Archive for February 22nd, 2007

Chinese Health Insurance Pilot - To Share Risk Is Glorious

February 22, 2007

chinese-cost-shifting-to-individual.gif

The dismantling of China’s communal farms led to considerable cost-shifting from the state (specifically, state enterprises) back to the individual.  In response, Harvard Professor William Hsiao has been piloting health insurance at the village level there.

One interesting goal of the project is to attack the problem over-medication, which is rampant in the Chinese system.  Physicians make a profit from selling medications, and medication usage is (unsurprisingly) high under this system.  The WHO reported that markups for drugs ranged from 40% to 80%, and another study of influenza patients found that 61% of the medications they were prescribed were unnecessary.

There’s more detail in the Wall Street Journal (subscription required).  Hmm, do they need a cheap IT system?

Health Data Privacy: The Coming Disaster

February 22, 2007

I feel like one of those people who kept saying there was going to be a catastrophe in the Gulf when that Category 5 storm hits. I know I keep harping on the need for health data security (and therefore the opportunity), but here are two more pieces of relevant information.

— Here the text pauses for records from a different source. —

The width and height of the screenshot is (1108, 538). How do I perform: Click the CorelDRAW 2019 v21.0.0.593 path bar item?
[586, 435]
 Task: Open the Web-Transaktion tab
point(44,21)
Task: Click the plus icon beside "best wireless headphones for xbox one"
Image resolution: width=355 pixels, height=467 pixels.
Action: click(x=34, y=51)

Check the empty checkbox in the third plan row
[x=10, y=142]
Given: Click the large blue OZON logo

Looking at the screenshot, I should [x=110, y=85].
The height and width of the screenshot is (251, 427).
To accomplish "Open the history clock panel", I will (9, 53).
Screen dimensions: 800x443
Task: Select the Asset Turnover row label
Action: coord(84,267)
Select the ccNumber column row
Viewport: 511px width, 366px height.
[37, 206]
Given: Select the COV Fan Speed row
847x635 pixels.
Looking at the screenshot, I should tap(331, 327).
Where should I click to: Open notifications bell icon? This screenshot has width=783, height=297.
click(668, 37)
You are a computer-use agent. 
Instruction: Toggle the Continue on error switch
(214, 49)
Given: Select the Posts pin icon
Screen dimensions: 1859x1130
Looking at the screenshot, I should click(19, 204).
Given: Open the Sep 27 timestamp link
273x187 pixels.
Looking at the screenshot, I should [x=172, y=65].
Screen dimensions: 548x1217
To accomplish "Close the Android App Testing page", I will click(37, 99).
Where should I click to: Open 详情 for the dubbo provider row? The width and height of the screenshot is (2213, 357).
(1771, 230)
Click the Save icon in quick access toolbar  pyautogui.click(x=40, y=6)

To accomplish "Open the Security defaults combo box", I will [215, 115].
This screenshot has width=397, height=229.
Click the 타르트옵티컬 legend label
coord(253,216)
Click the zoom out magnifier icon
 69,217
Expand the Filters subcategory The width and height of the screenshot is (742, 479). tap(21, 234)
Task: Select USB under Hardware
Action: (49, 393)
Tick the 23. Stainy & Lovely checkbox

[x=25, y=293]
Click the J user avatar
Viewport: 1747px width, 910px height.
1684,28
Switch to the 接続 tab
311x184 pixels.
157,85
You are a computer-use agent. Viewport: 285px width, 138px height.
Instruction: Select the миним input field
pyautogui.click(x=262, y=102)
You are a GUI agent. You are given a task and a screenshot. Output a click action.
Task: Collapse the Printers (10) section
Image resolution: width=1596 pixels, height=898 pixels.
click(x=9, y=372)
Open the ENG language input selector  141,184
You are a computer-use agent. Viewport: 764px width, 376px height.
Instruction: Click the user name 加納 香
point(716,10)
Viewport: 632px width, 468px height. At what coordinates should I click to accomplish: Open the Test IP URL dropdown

The New York Times writes that a GAO study indicates “the Bush administration has no clear strategy to protect the privacy of patients as it promotes the use of electronic medical records throughout the nation’s health care system, federal investigators say in a new report.”

Meanwhile, hospital CIOs report (in an admittedly imperfect but interesting survey) that they expect to greatly increase spending on clinical systems - systems that will contain even more personal information than is currently in any large-scale database.

The Times elaborated:

In the report, the Government Accountability Office, an investigative arm of Congress, said the administration had a jumble of studies and vague policy statements but no overall strategy to ensure that privacy protections would be built into computer networks linking insurers, doctors, hospitals and other health care providers. (emphasis mine)

… In 2004, Mr. Bush declared that every American should have a “personal electronic medical record” within 10 years …

Is anybody listening? The personal electronic medical record is a good idea - but eminently hackable under current conditions. Even today’s medical records contain enough information to do serious damage, and I’ve reported on a staggering series of data losses.

This issue is both a policy concern and an entrepreneurial opportunity. Who will address it first - private-sector tech innovators, or policy makers?

Or will the problem just linger on, unaddressed, until one day Americans find themselves flooded with breaches of privacy regarding their health history?

Sorry to sound alarmist, but look at it this way: Do you wonder to spend your time wondering who will be the first to post your medical records online?